Но это не всё. Спустя неделю я вылетал в Свердловск на последнюю сессию в Уральском госуниверситете, прихватив несколько номеров своих газет: надо было получить зачёт. Среди них был номер о некоем премированном С. Мелешине. И надо же: до Челябинска я сопутствовал секретарю горкома по идеологии, который вдребезги разнёс повесть Мелешина. Я обвёл ручкой заголовок информации об оценке повести журналом «Смена» и безмолвно вручил ему газету.
Но это ещё не всё. В университете куратор моей будущей дипломной работы положительно отметил информацию о Мелешине: «Молодцы, и первопубликуемые повести есть в газете». Поставил зачёт и велел готовить дипломную. Вот теперь всё.
В заключение хочу сказать вещь, нужную нам всем.
По проспекту К. Маркса, 49 на фасаде дома висит безликая – типа долг исполнили и ушли – доска нашему Станиславу. Сначала она была на более заметной левой стороне фасада, но там прижился бутик с иностранной фамилией и памятная доска переехала направо. Тысячи земляков идут мимо светло-бежевого фасада, на котором также светло-бежево висит доска о Мелешине.
Я счастливо гордился тем, что увековечили память моего друга Александра Павлова: недавно его имя присвоили библиотеке-филиалу № 10. Не забыты памятью наш семейный друг Римма Дышаленкова, Владилен Машковцев, общая наша покровительница Нина Георгиевна Кондратковская.

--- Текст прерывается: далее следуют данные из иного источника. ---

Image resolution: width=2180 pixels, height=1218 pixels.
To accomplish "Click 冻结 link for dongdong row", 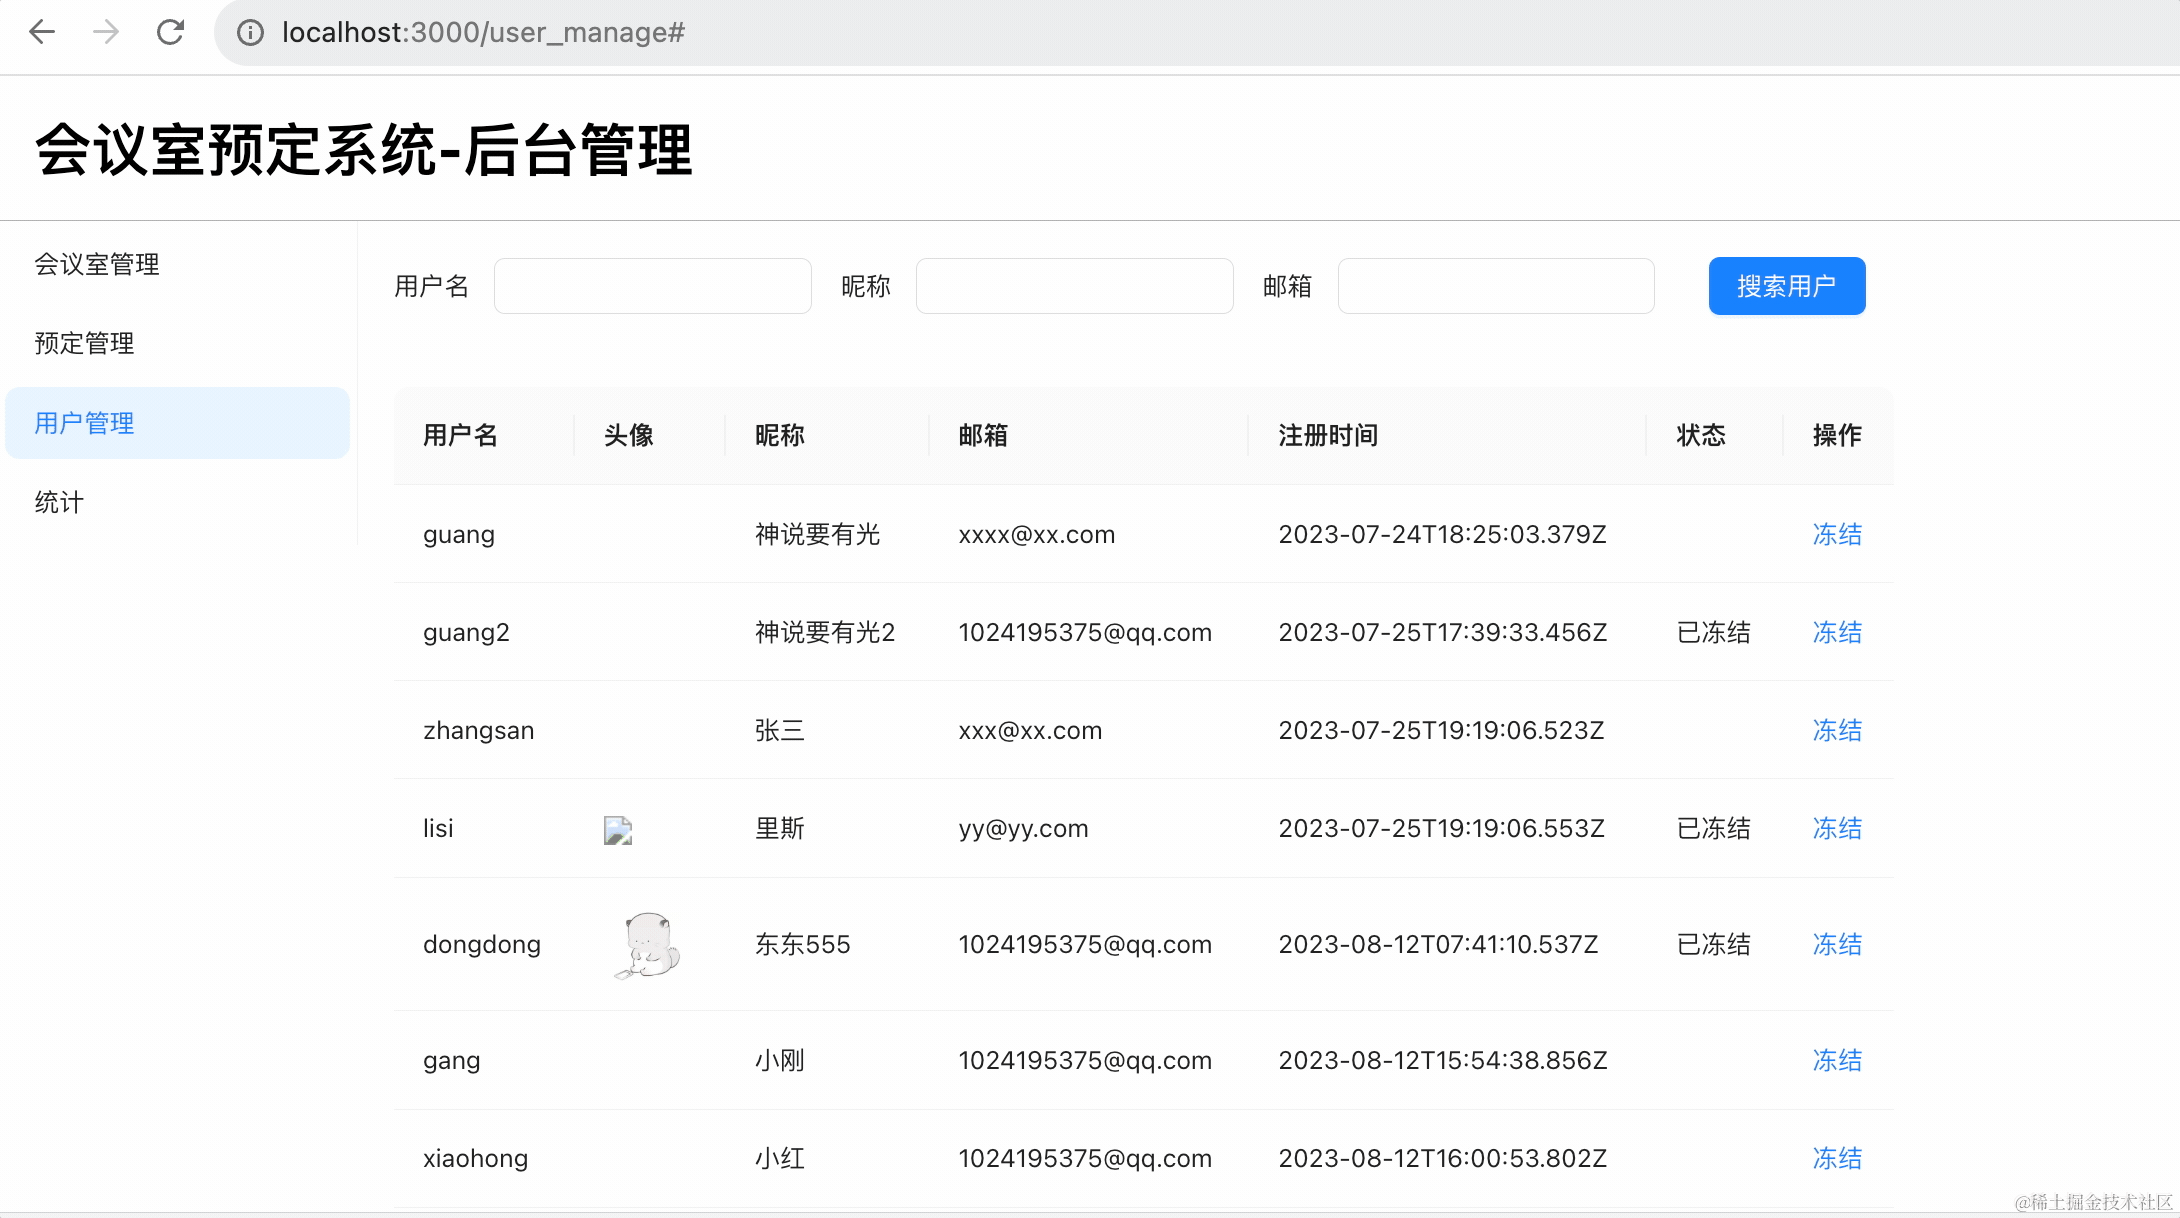I will (1837, 944).

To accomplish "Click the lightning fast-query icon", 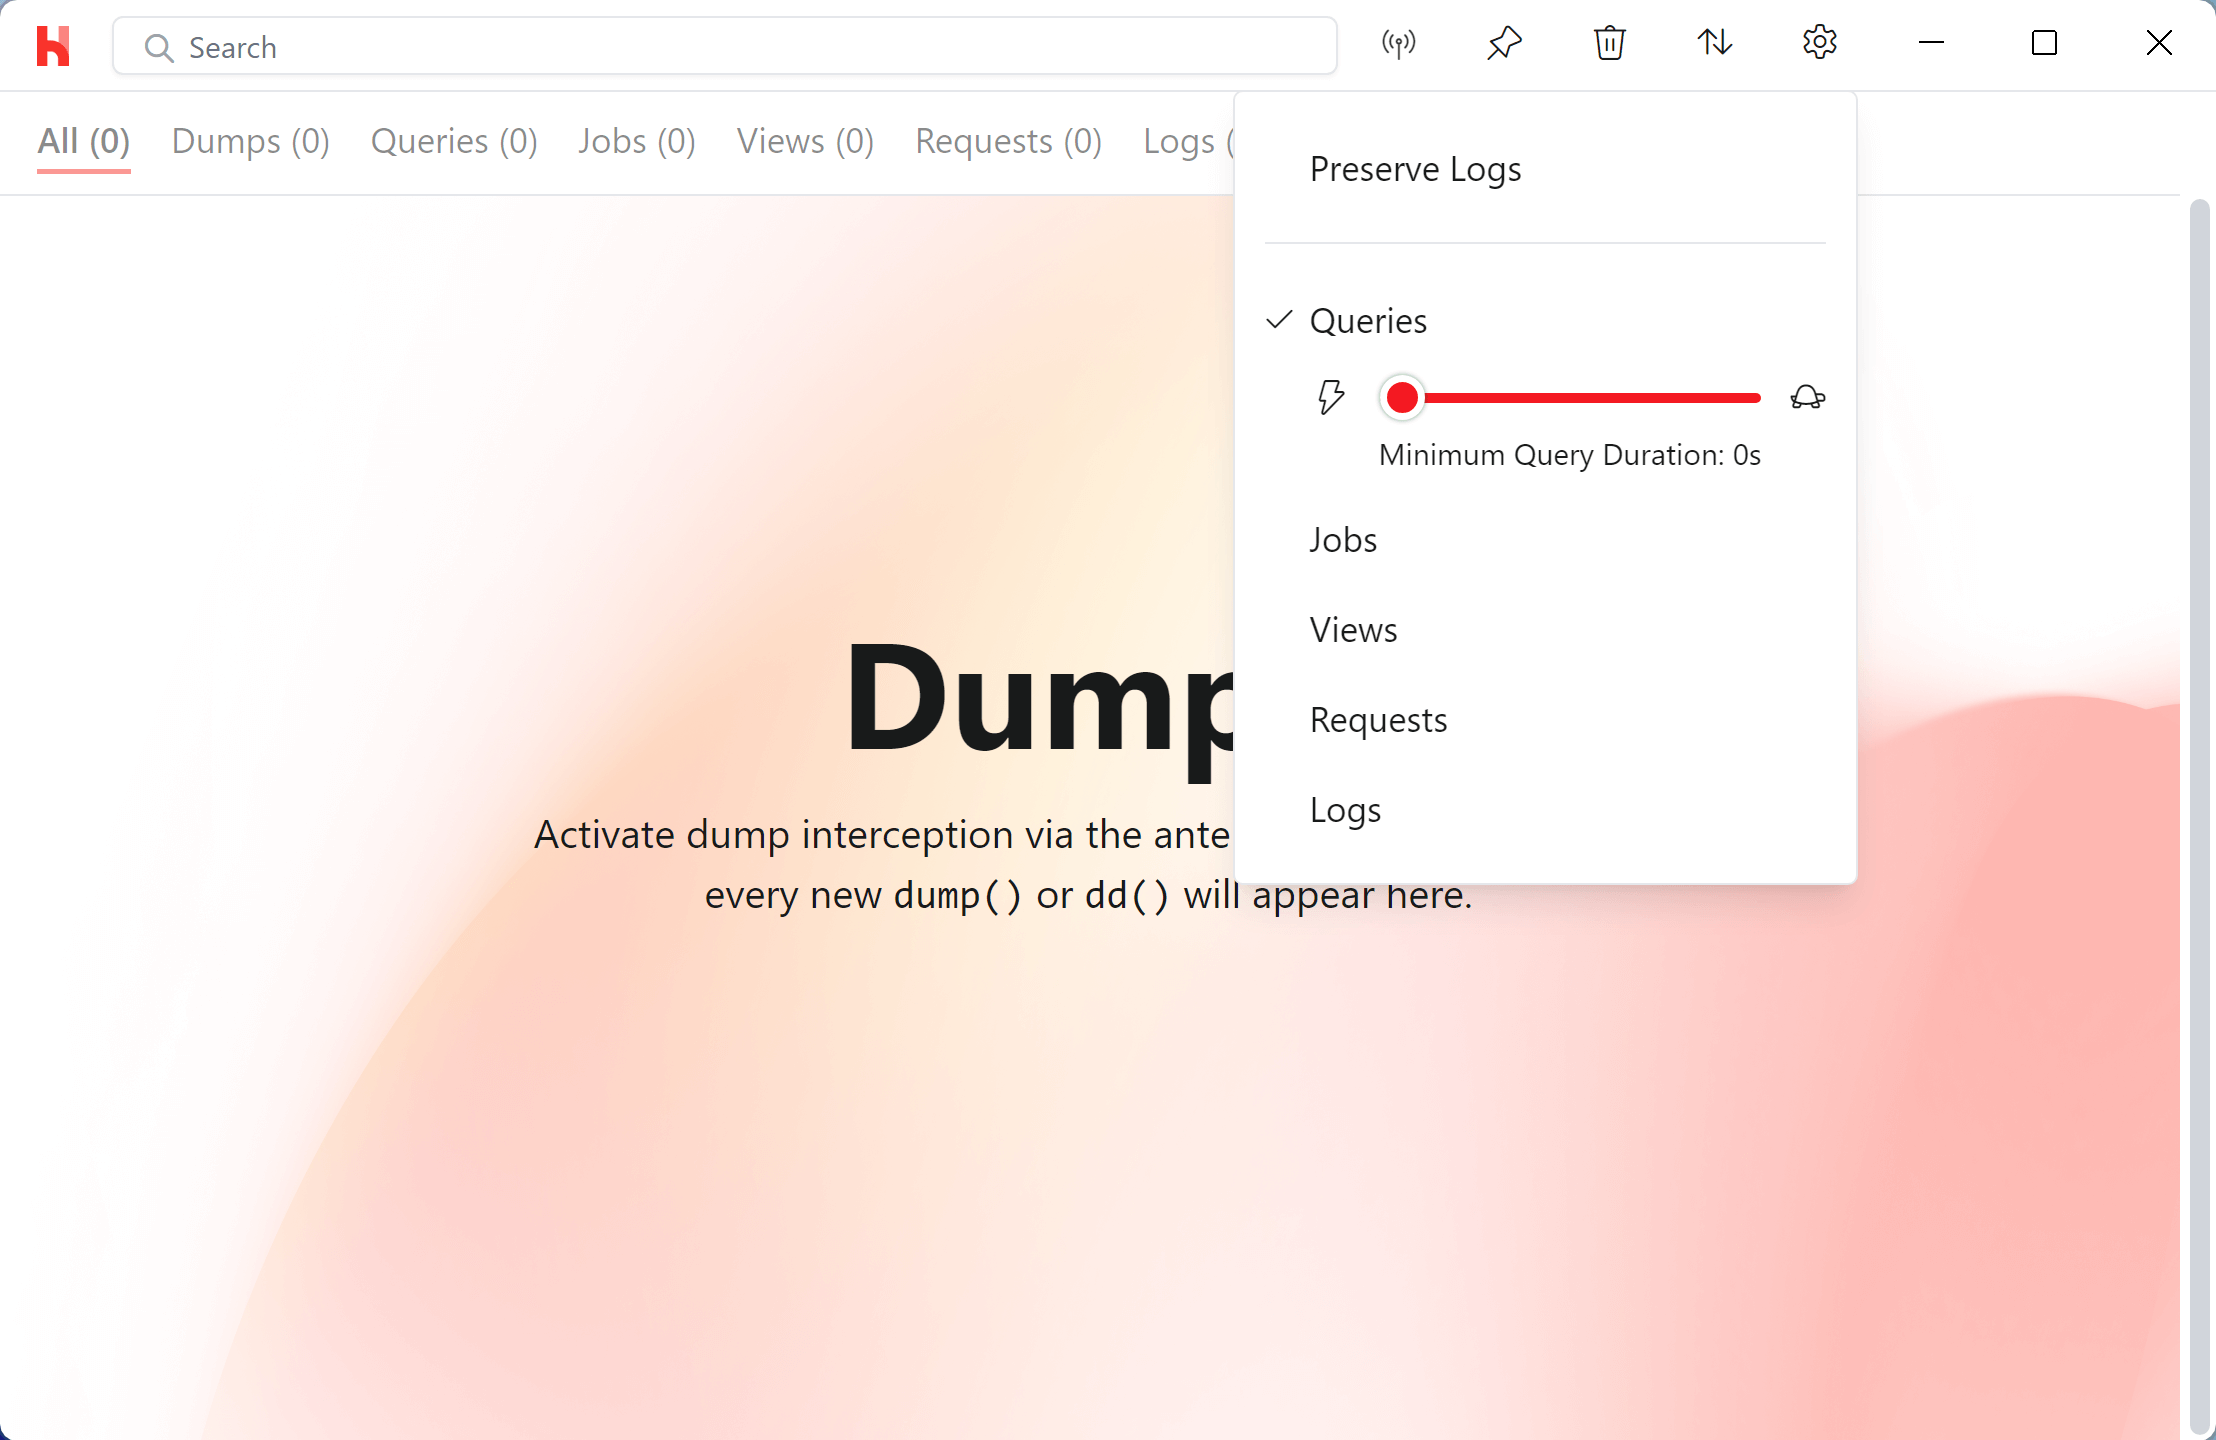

Их имена равнозначно впечатались вместе с именами знатных людей Магнитки в историю. Значит, мы умеем беречь нашу память и гордость.
Рискну обратиться к работникам управления архитектуры нашего города: поменяйте, ради бога, доску о Станиславе Мелешине, он честно заработал память о себе. Рискну даже высказать предложение. Закажите эскиз новой доски талантливому художнику, сыну фронтовика Александру Геннадьевичу Шибанову. Рискну даже предположить: он почтёт это за честь. Что касается его профессионализма, то один из его рисунков-экслибрисов благодарно принят Папой Римским Пием XVIII. Так что с эскизом памятной доски Мелешину, думаю, он как-нибудь справится.
Пусть мелешинский гром живёт с нами.